Custom silicone covers, designed by trained professionals, have shown how closely a prosthesis can mimic human skin tones and variations, Wulf says.
It has been Wells' professional experience that part of accepting and utilizing a prosthesis is taking "ownership and being proud of the appearance of the device." Having worked in O&P for nearly 18 years, Wells says he has witnessed numerous changes in demeanor when a patient is given the opportunity to select or create the finished look of his or her prosthesis. There's a metamorphosis, he says. "There have been several cases where a patient begins their journey being passive and protecting their limb from public view and then shifts to a more confident disposition when the aesthetic of the prosthesis meets their expectation," he says.

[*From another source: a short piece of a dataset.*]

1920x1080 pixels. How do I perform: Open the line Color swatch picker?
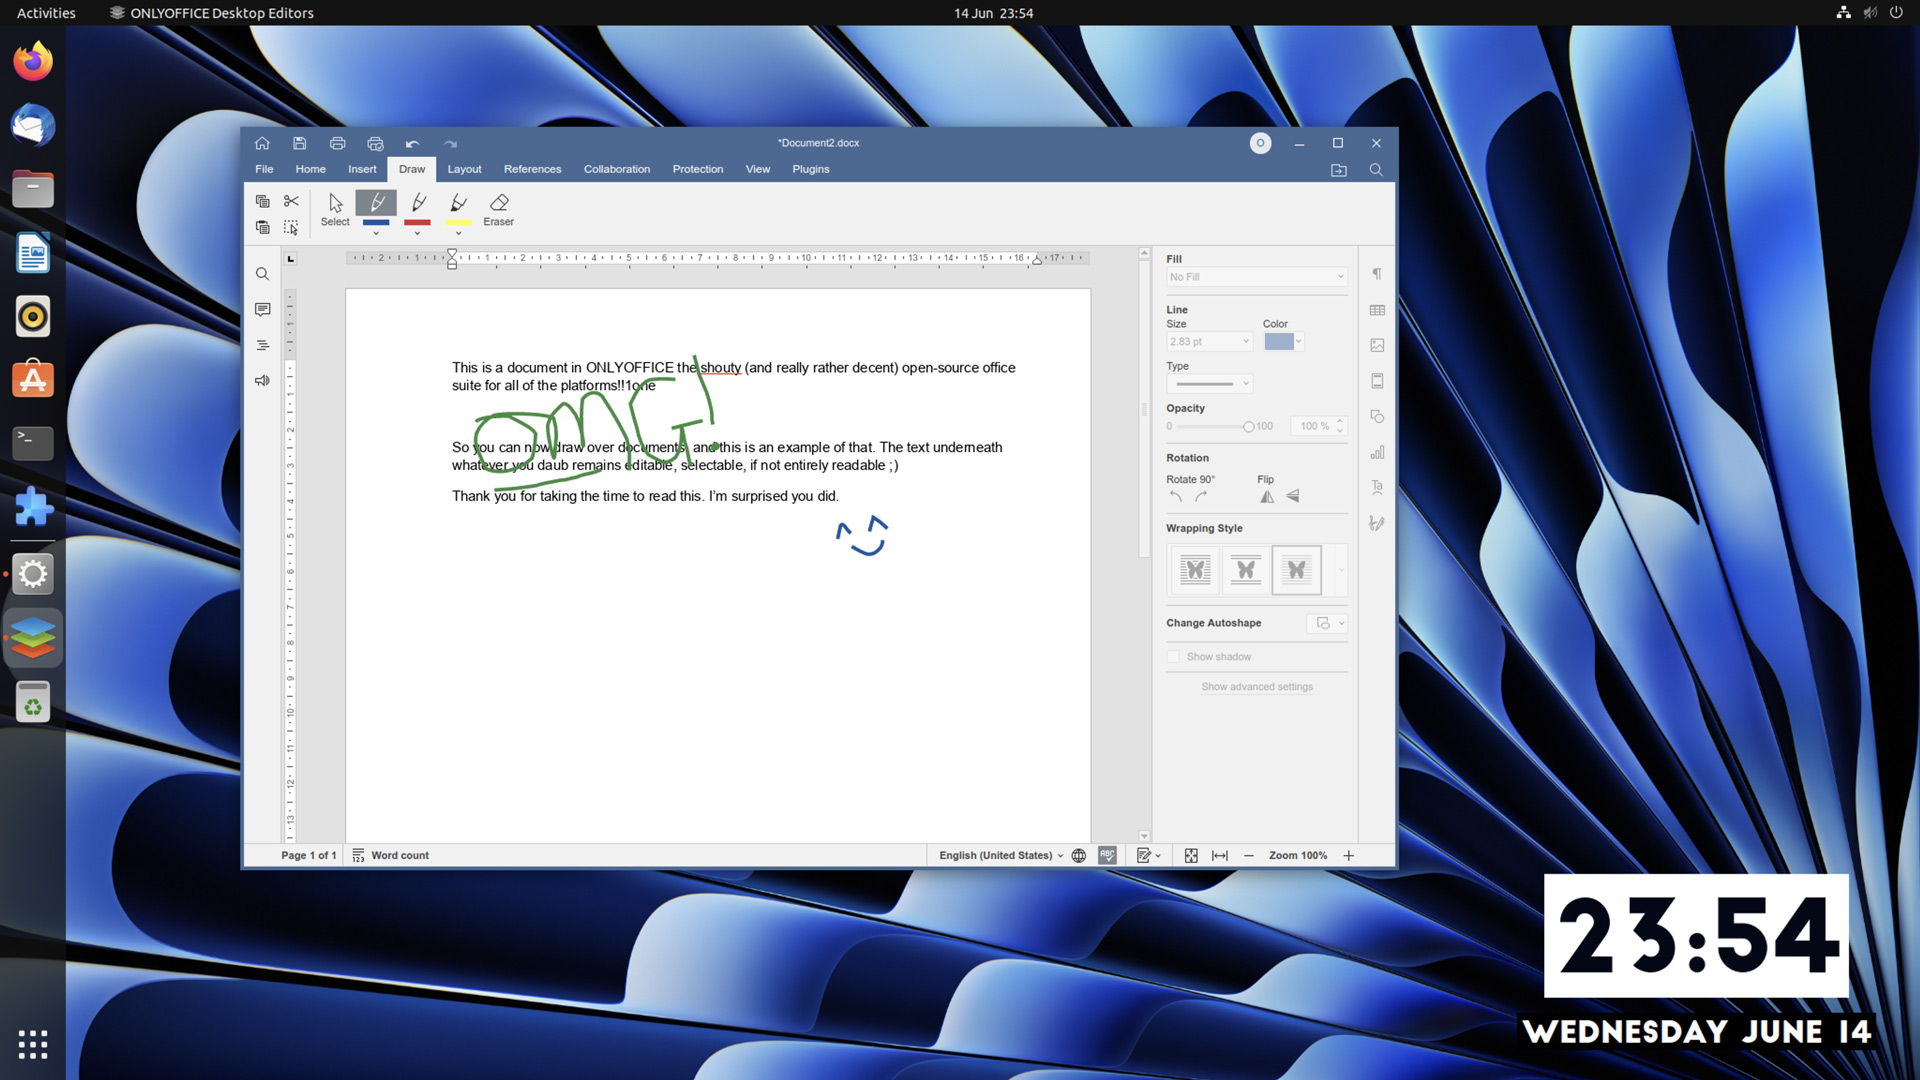tap(1284, 342)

Lately Wells has been working with different composites and finishes that are designed to enhance the look of the device. "We made a young patient happy by adding LED lights with selective cutouts in the frame that make the arm glow." Wells has also been working on a custom, stamped leather cover for a myoelectric prosthesis that will give a "nice combination of high-level technology and traditional leather work."
There is a difference in what people are willing to display as a cover, Pauloz agrees. He uses the example of a teenage patient who was being drawn into a gang. "We were hesitant initially to work with him, but he was a budding artist," Pauloz says. "He designed a detailed, hand-drawn, colored image and I was thrilled to give him what he wanted. Granted, probably not what most others would want, but it helped him to grow successfully away from trouble. It definitely became a life changer for this young man."
Yeas and Nays
Covers can provide or increase the level of protection against the elements, the clinicians agree. Covers can also provide resistance to excessive wear on moving components within the device, Wells says. The end results, however, are all the same: "The purpose of a prosthetic cover is to increase the functionality of the device," he says.

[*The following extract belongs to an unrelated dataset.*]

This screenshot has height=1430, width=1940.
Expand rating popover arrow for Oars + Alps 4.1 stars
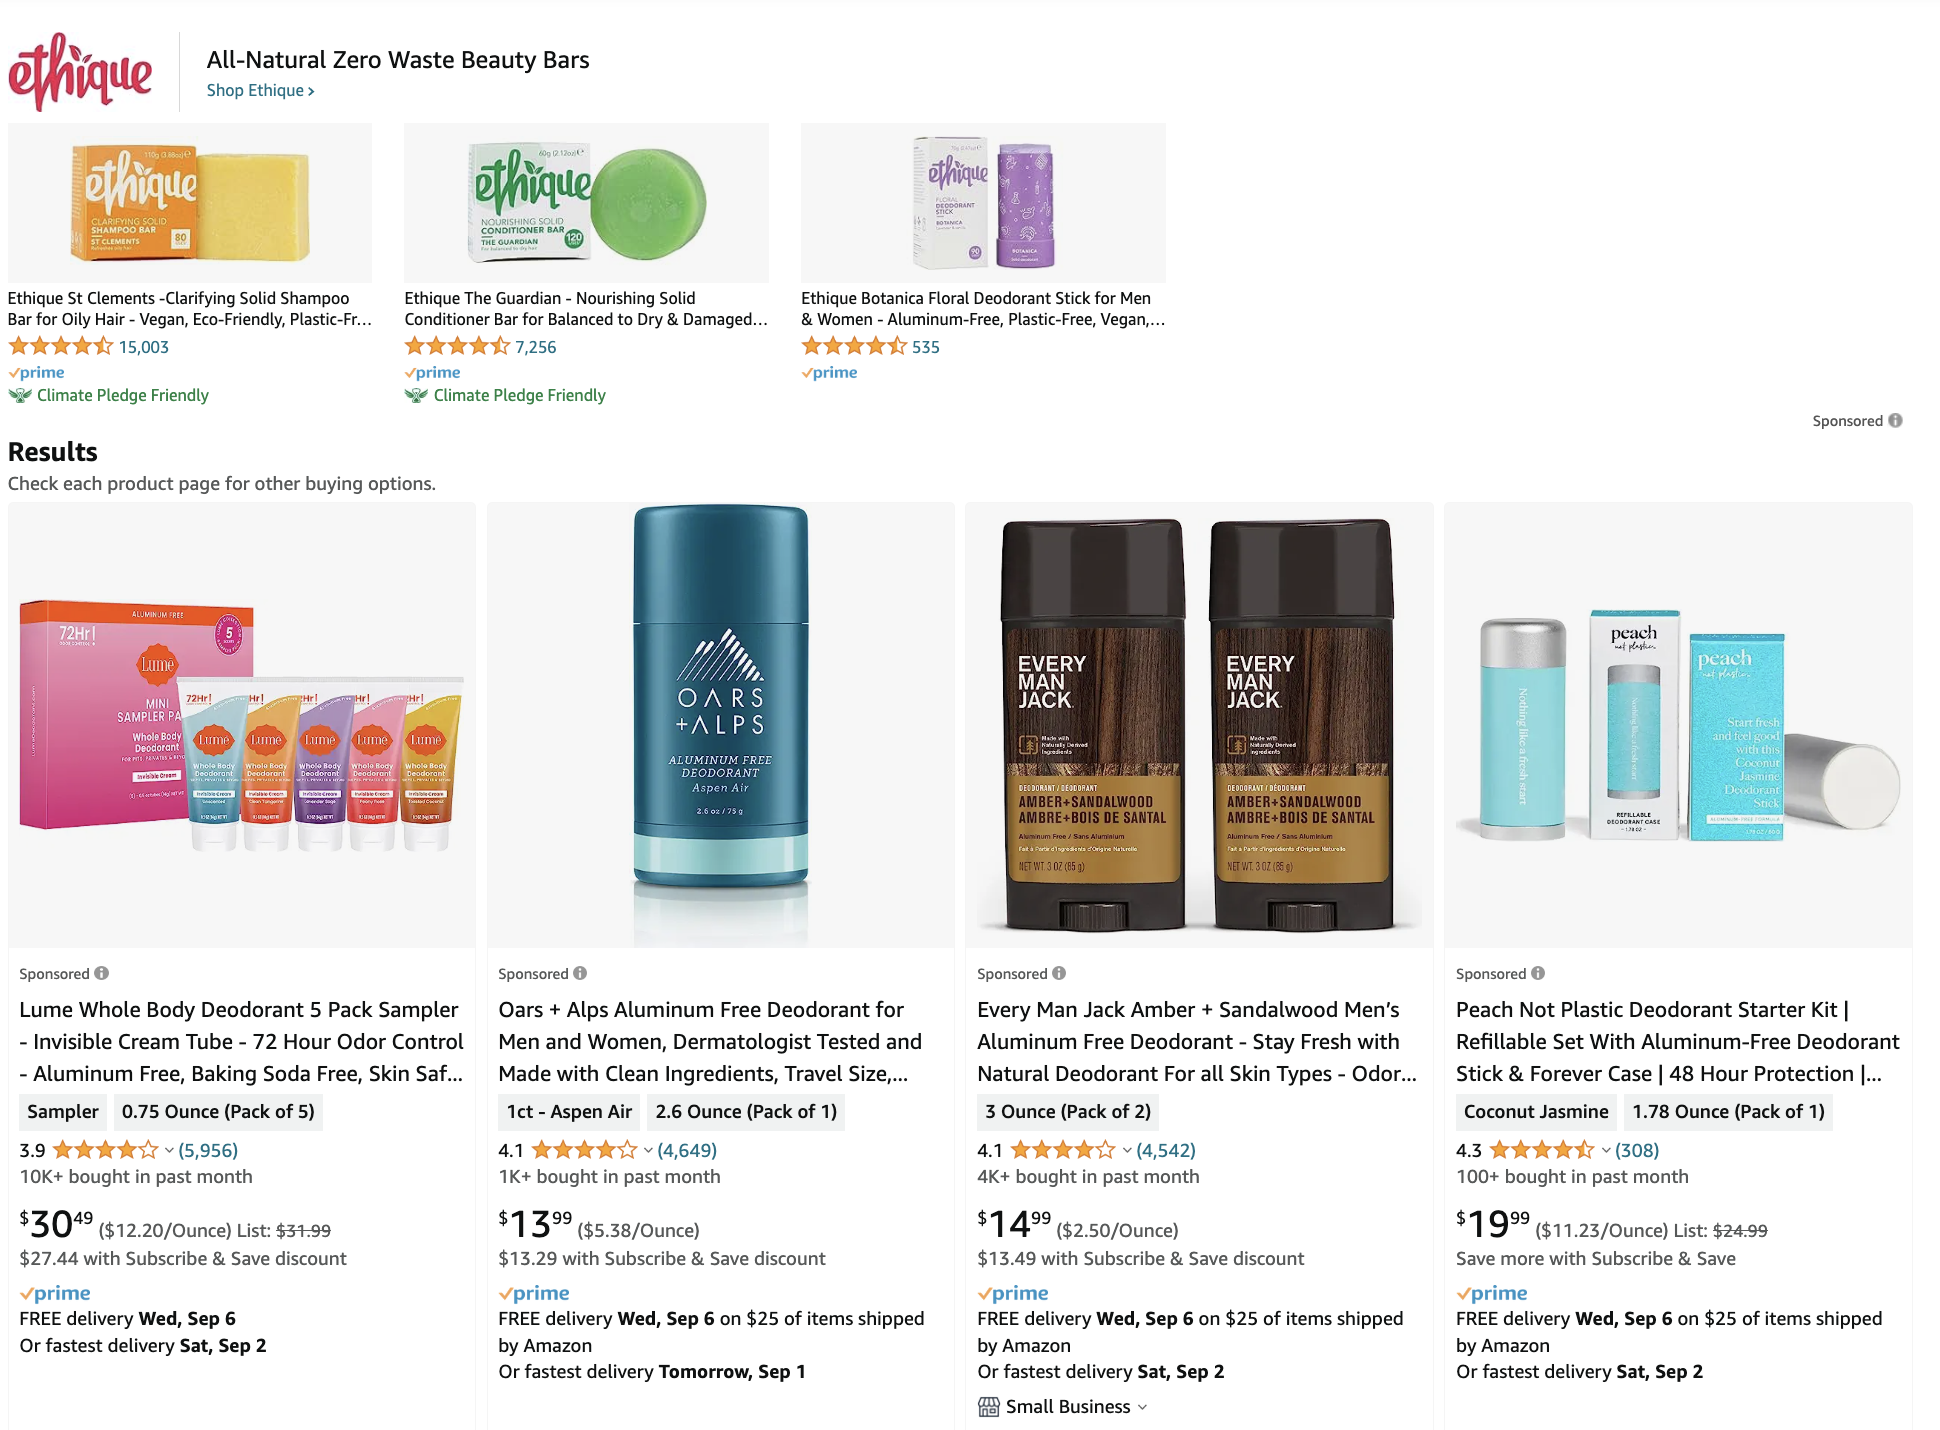click(648, 1151)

Custom covers also have their detriments—mainly that they are labor intensive to fabricate and maintain. And though payer sources are not always amenable to paying for custom covers, the answer is always no unless one asks. "It's not always a blanket denial from insurers," Wells says. "There has to be a justifiable, functional need for a prosthetic cover."

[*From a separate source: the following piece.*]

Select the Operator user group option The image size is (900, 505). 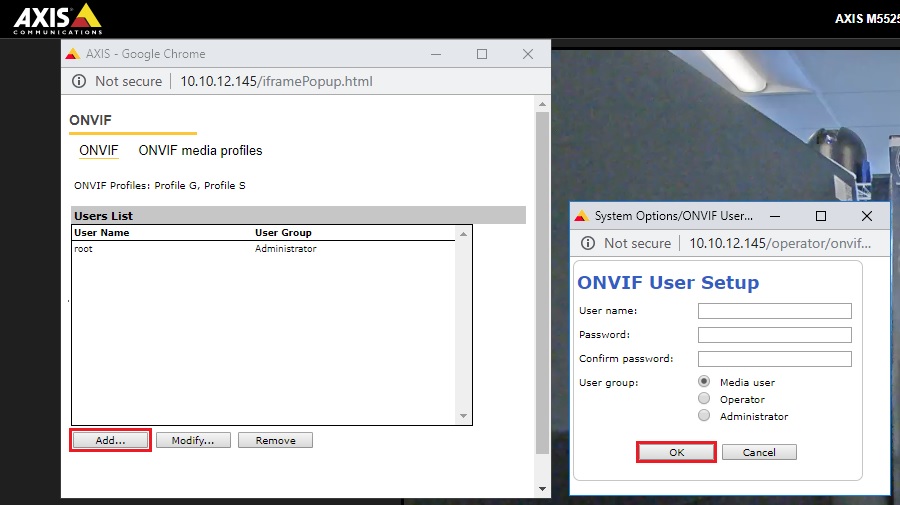pos(704,399)
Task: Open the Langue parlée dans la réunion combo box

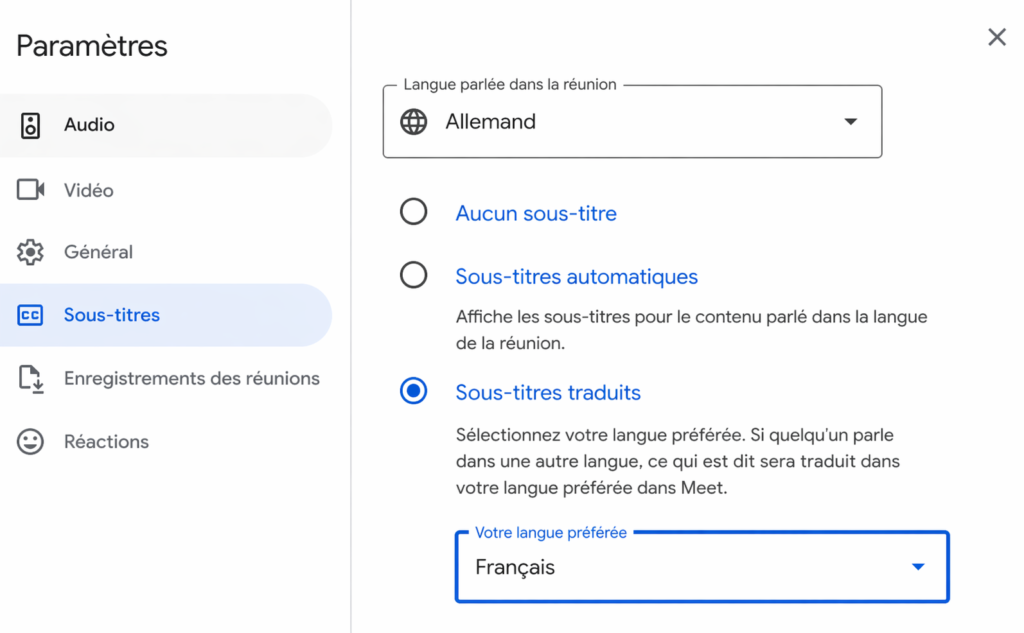Action: tap(632, 122)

Replicating the human form involves a volume of work, and the materials are subject to failure if exposed to the wrong environment, the clinicians say. In addition, covers wear out, and unlike human skin, fail to heal from scratches and abrasions. Misconceptions and stereotyping of prosthetic covers can also occasionally get sticky because of the designs people have chosen. "I've heard a number of stories about non-vet amputees being thanked for their service…," Harvey says.
Ultimately what it comes down to is how a person feels about his or her prosthesis.
"When a person feels good about how their prosthesis looks, whether it's lifelike, high tech, or uniquely creative, they take a more positive approach to the challenges of prosthetic rehabilitation," Wells says. "Being proud of what one is wearing is a huge step in that effort."